I started this post a while ago – one of something like 15 in my pile of unfinished blog posts and random ideas for blog posts – and never got around to finishing it. After some South Park fun on Twitter with my friends Shannon Holato from Bronto and Andrew Osterday of Premier Global this seemed like a fun post to pick back up today….
So, do you ever get frustrated, or just shake your head, at those with an Underpants Gnomes’ view of email marketing? If you’re a fan of, South Park, and have seen the Underpants Gnomes episode you can probably guess what’s coming….
The way the Gnomes run their “business” reminds me a lot of how many companies run their email marketing. Here’s how the conversation goes in the Gnomes’ cave:
Kyle: So what are you gonna do with all these underpants you steal?
Gnome 1: Collecting underpants is just phase one. Phase one: collect underpants.
Kyle: So what’s phase two?
Gnome 1: Hey, what’s phase two?!
Gnome 2: Phase one: we collect underpants.
Gnome 1: Yeah, yeah, yeah. But what about phase two?
Gnome 2: Well, phase three is profit. Get it?
Stan: I don’t get it.
Gnome 2: (Goes over to a chart on the wall) You see, Phase one: collect underpants, phase two-
Gnome 2: Phase three: profit.
The most obvious comparison to come to mind is:
Phase 1: Collect email addresses
Phase 3: Profit
As much as I’d like to say that nobody really collects email addresses without a plan to use them, if you’ve been around email marketing for a long time, you’d know that not to be true…. But I digress….
I’m sure that there are email marketers sitting back scoffing as they think, “Phase 2 is send an email. Duh!” And to them I say, “Duh!” But do they have a plan to send email, or do they just do it because they’ve collected email addresses?
Okay, so you’ve got your Newsletter schedule and calendar; cool. And you’ve done your content homework over at the Retail Email Blog; double cool. That’s a good start.
If one can’t get that right, how do they ever expect to go on to more complex email marketing programs? Which is really what I wanted to get at…. how do you choose what programs to implement first?
Do you use the Timothy Geithner bailout method (WARNING: Links to graphic and possibly disturbing content) ala South Park? Or something a bit more measured?
In determining which programs to implement and when, the marketer should consider available resources, the level of effort (LOE) compared to the return on investment (ROI), the short-term v. the long-term goals of the program and the organization, and any migration plans for automating existing statically deployed campaigns.
I like to use a little spreadsheet to help determine and visualize some of the costs to implementing an email program that you can download here. (Note to clients & prospects: If you hire me and determiningimplementation order is one of the reasons/deliverables, don’t be shocked or surprised if I use the tools that I’ve created, even though I sometimes give those tools away.)
The following worksheet assumes no current campaign revenue for the three examples given; broadcast, simple segmentation, and behavior based.
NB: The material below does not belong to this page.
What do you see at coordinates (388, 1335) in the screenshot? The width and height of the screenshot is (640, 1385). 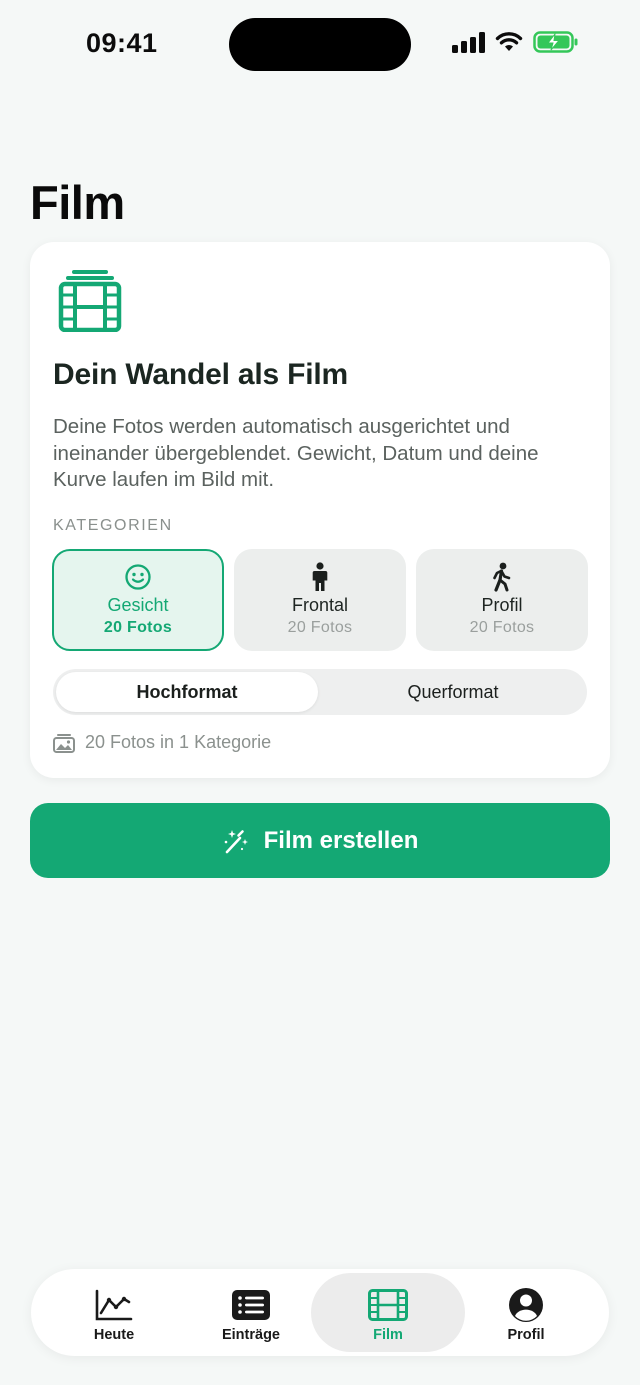 I see `tab-label: Film` at bounding box center [388, 1335].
It may be that these are new programs, or that they are stand-alone campaigns. Calculations are viewed as monthly totals culminating in annual revenue projections.
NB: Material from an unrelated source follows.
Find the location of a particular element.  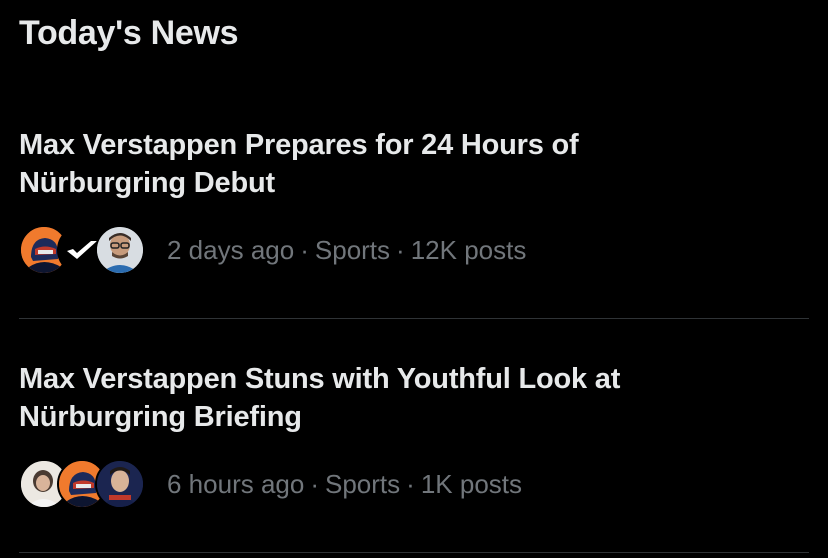

driver-avatar-icon is located at coordinates (120, 484).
We see that a broadcast campaign is projecting $10,000 in revenue and estimates that the campaign will take five man-hours to implement. Internal costs of production are calculated at $120 per hour. Five man hours by $120 gives an implementation cost of $600. The projected revenue less the implementation costs leaves a projected gross of $9.400.
Notice that in the other two examples that even though a campaign might have a higher projected revenue, the costs of implementation may show that a lower projected revenue program might actually have a higher return on investment.
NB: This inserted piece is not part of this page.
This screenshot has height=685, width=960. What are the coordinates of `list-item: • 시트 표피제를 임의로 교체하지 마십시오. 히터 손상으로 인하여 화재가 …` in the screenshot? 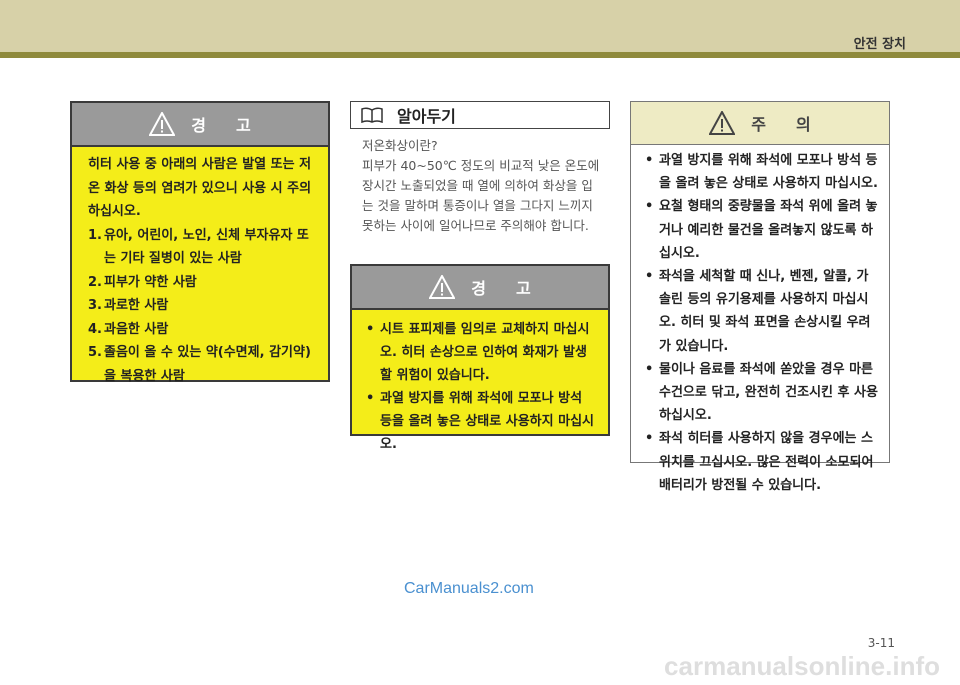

This next worksheet applies the same principles as the first, but this time looks at projecting growth of existing campaigns or programs. This worksheet assumes that campaigns are repetitive and ongoing, thereby showing a higher projected annual gross than campaigns of a static nature. The projected annual gross is equal to the first month’s projected revenues less the implementation costs, plus the projected monthly revenue by 11.
Something to keep in mind is that even though a projected level of effort may only be 10 to 20 hours, it may take 2 weeks, or months, for the required resources to schedule that time – something that should always be taken into account when projecting product launch dates.
So there you have it – a glimpse at one of the methods that I use to help to determine implementation order of email programs. Of course there’s more; there’s always more…. You didn’t expect me to tell you everything, did you?
How do you determine your email program implementation order? Do you use a similar method? Some sort of Pin-The-Tail-On-The-Donkey method? Darts on a board? Or something involving a chicken?